WHEN TO SEE A DOCTOR
Left untreated, golfer’s elbow could cause permanent damage like limiting the elbow’s range of motion, causing chronic pain, and weakening your grip. One should seek immediate medical attention for golfer’s elbow if the area of pain is also inflamed and the discomfort is accompanied by a fever. You should also obtain prompt medical care if you cannot bend your elbow or are experiencing numbness or weakness in your hand.
In most cases, a doctor will recommend the least invasive treatments possible. This might include icing the elbow for 15 to 20 minutes three or four times daily. Try resting the injured elbow from aggravating activities. Your doctor might recommend wearing a brace or suggest exercises for stretching and strengthening. Other physical or occupational therapy practices can be helpful, too. For pain, your doctor may recommend an oral NSAID (nonsteroidal anti-inflammatory drug) like aspirin, ibuprofen, or naproxen to reduce pain and swelling. Topical medication may help, as well. Getting an injection of a corticosteroid or painkiller like lidocaine in the elbow may relieve pain and swelling in the short term.

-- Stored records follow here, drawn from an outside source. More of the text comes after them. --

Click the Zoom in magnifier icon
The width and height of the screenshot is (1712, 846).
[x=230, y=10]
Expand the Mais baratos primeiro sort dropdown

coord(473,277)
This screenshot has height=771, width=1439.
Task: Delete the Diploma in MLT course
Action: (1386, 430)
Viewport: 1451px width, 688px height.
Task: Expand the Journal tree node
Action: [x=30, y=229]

WHEN IS SURGERY INDICATED?
Surgery is seldom necessary. But if signs and symptoms don’t respond to conservative treatment in six to 12 months, surgery might be an option. Open surgery is usually performed, although an arthroscopic technique may also be used. The goal of the surgery is to remove the damaged tendon that’s causing pain and reattach a healthy tendon in its place. In most cases, surgery for golfer’s elbow is done on an outpatient basis, so recovery starts at home the same day as having the procedure. A soft cast can be used to keep the elbow still, giving the tendon a chance to heal.
GOLFER’S ELBOW; GETTING THE RIGHT DIAGNOSIS
Getting the right diagnosis for elbow pain is key to getting the right treatment. Because non-golfers can suffer the effects of golfer’s elbow, it is important they seek help from highly trained orthopedic specialists like those at Advanced Orthopedics in Denver, Parker, and Aurora, Colorado. Golfer’s elbow is usually diagnosed based on your medical history and a thorough physical exam. To start, they’ll ask you specific questions; “is the pain constant? How severe is it? Do tasks that use your elbow—lifting, gripping, carrying, typing, even shaking hands—trigger pain? Are your symptoms affecting your ability to complete daily tasks? Are they affecting your sleep?” The caring doctors at Advanced Orthopedics are thorough and detailed in their examination. To evaluate pain and stiffness, the doctor might apply pressure to the affected area or ask you to move your elbow, wrist, and fingers in various ways. An X-ray can help the doctor rule out other causes of elbow pain, such as fractures or arthritis. Other tests might include an MRI, ultrasound, or CT scan. At Advanced Orthopedics, you’ll get answers, individual attention, treatments to alleviate pain, and an ongoing plan to take care of your elbow without giving up your favorite activities.